▶ [SHORT PROBLEM]:
Put every line of the material below into a Markdown table with two columns, Row and Line. Number the rows in order and leave out any blank lines.

Word and element pointing entries:
-=-=-
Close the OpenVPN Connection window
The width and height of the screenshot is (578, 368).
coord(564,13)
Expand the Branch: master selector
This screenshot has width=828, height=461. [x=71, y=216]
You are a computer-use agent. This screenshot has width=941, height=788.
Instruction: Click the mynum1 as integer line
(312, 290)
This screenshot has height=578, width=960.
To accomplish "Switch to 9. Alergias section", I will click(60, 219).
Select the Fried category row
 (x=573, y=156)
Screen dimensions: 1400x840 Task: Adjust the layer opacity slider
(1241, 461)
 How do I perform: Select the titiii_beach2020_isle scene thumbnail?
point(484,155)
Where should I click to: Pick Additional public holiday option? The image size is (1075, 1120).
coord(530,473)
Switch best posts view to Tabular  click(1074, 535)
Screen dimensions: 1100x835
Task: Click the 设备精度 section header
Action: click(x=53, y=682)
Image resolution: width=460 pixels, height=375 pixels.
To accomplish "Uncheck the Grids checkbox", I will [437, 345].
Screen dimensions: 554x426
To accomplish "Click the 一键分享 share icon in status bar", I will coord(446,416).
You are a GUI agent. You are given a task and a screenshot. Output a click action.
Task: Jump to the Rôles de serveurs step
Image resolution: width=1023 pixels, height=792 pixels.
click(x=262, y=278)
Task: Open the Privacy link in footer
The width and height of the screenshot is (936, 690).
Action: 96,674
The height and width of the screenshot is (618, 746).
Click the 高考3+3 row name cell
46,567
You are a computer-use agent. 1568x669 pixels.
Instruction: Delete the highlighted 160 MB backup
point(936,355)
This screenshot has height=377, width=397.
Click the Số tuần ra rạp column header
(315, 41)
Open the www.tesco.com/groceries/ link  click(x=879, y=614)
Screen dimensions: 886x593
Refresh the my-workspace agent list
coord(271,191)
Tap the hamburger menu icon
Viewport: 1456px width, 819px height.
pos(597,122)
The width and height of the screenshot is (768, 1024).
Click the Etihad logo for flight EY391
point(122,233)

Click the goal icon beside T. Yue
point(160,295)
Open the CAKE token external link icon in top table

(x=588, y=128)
-=-=-
▶ [SOLUTION TO THIS TASK]:
| Row | Line |
|---|---|
| 1 | Close the OpenVPN Connection window |
| 2 | The width and height of the screenshot is (578, 368). |
| 3 | coord(564,13) |
| 4 | Expand the Branch: master selector |
| 5 | This screenshot has width=828, height=461. [x=71, y=216] |
| 6 | You are a computer-use agent. This screenshot has width=941, height=788. |
| 7 | Instruction: Click the mynum1 as integer line |
| 8 | (312, 290) |
| 9 | This screenshot has height=578, width=960. |
| 10 | To accomplish "Switch to 9. Alergias section", I will click(60, 219). |
| 11 | Select the Fried category row |
| 12 |  (x=573, y=156) |
| 13 | Screen dimensions: 1400x840 Task: Adjust the layer opacity slider |
| 14 | (1241, 461) |
| 15 |  How do I perform: Select the titiii_beach2020_isle scene thumbnail? |
| 16 | point(484,155) |
| 17 | Where should I click to: Pick Additional public holiday option? The image size is (1075, 1120). |
| 18 | coord(530,473) |
| 19 | Switch best posts view to Tabular  click(1074, 535) |
| 20 | Screen dimensions: 1100x835 |
| 21 | Task: Click the 设备精度 section header |
| 22 | Action: click(x=53, y=682) |
| 23 | Image resolution: width=460 pixels, height=375 pixels. |
| 24 | To accomplish "Uncheck the Grids checkbox", I will [437, 345]. |
| 25 | Screen dimensions: 554x426 |
| 26 | To accomplish "Click the 一键分享 share icon in status bar", I will coord(446,416). |
| 27 | You are a GUI agent. You are given a task and a screenshot. Output a click action. |
| 28 | Task: Jump to the Rôles de serveurs step |
| 29 | Image resolution: width=1023 pixels, height=792 pixels. |
| 30 | click(x=262, y=278) |
| 31 | Task: Open the Privacy link in footer |
| 32 | The width and height of the screenshot is (936, 690). |
| 33 | Action: 96,674 |
| 34 | The height and width of the screenshot is (618, 746). |
| 35 | Click the 高考3+3 row name cell |
| 36 | 46,567 |
| 37 | You are a computer-use agent. 1568x669 pixels. |
| 38 | Instruction: Delete the highlighted 160 MB backup |
| 39 | point(936,355) |
| 40 | This screenshot has height=377, width=397. |
| 41 | Click the Số tuần ra rạp column header |
| 42 | (315, 41) |
| 43 | Open the www.tesco.com/groceries/ link  click(x=879, y=614) |
| 44 | Screen dimensions: 886x593 |
| 45 | Refresh the my-workspace agent list |
| 46 | coord(271,191) |
| 47 | Tap the hamburger menu icon |
| 48 | Viewport: 1456px width, 819px height. |
| 49 | pos(597,122) |
| 50 | The width and height of the screenshot is (768, 1024). |
| 51 | Click the Etihad logo for flight EY391 |
| 52 | point(122,233) |
| 53 | Click the goal icon beside T. Yue |
| 54 | point(160,295) |
| 55 | Open the CAKE token external link icon in top table |
| 56 | (x=588, y=128) |